Now I am getting very motivated for a northern adventure.




post #6 of 8
Originally Posted by Cricket Barking View Post

I believe you and mom are CONFUSED regarding what the term "vacation" means. 


Good god.


Originally Posted by Jane Snuggling View Post

This is a Vacation, not to be confused with a vacation. 

Mike, you've been outed!



post #7 of 8

I loved the report and photos, Mike.  You two are hiking machines!  


I never get tired of visiting Yellowstone and I'm lucky enough to live where it's possible to just drive up there for a day.


For anyone who is a fan of Yellowstone National Park, I have a book suggestion for you.  Nathaniel P. Langford was one of organizers of and the scribe for the Washburn Expedition of 1870, led by Henry Washburn.  That expedition took the explorers through much of what is now Yellowstone National Park.  The written accounts and sketches from Langford and others were considered almost scandalous at the time because the general American population almost refused to believe that there were such incredible natural wonders that could still be discovered.
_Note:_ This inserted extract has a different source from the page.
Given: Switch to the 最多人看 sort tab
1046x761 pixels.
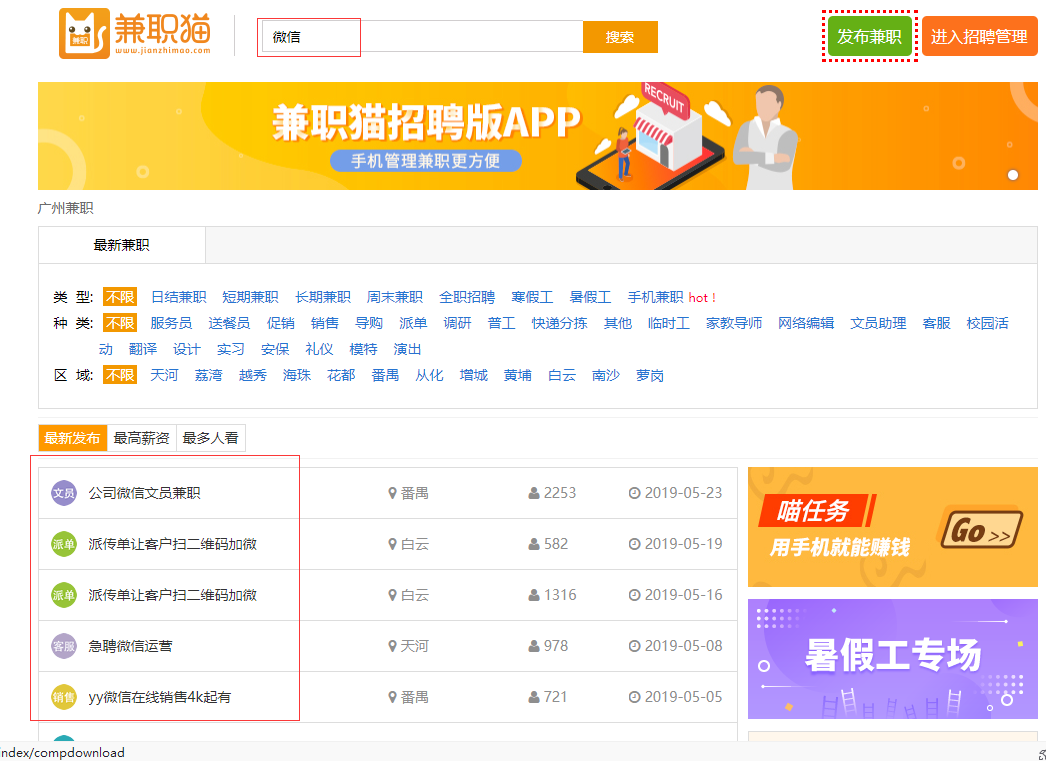Looking at the screenshot, I should pos(211,438).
The book is really meaningful for me because of the circumstances of how I came to own a copy.  I had been intrigued by Yellowstone even as a little kid.  One day about 30 years ago, my wife came home from having been to a garage sale in Des Moines, Iowa (where we lived) and gave me a present.  It was an original leather-bound copy of the Langford book and she bought it for the enormous sum of twenty-five cents.  I didn't even know about the Washburn Expedition at that point, but I read the book cover to cover the first night and I've read it many times since.  That book remains one of my most prized possessions.  


It almost gives you goose bumps to read the book today while hiking on a backcountry trail in Yellowstone.You think about the fact that these explorers were seeing many of these wonders for the first time that "civilized" people had ever come upon them.  Better still, most of these sites are almost unchanged from the time Langford first saw them 140 years ago.


Yellowstone National Park was established by Congress two years later, the first National Park in the world.  Langford became the Park's first superintendent. 


Here's a link to the reprinted form of the book:




And here's a map of Yellowstone Lake and the route of the expedition, sketched by Langford while on the expedition 140 years ago last month:



post #8 of 8
Thread Starter 

Thanks Bob.  I'm ordering the Langford book.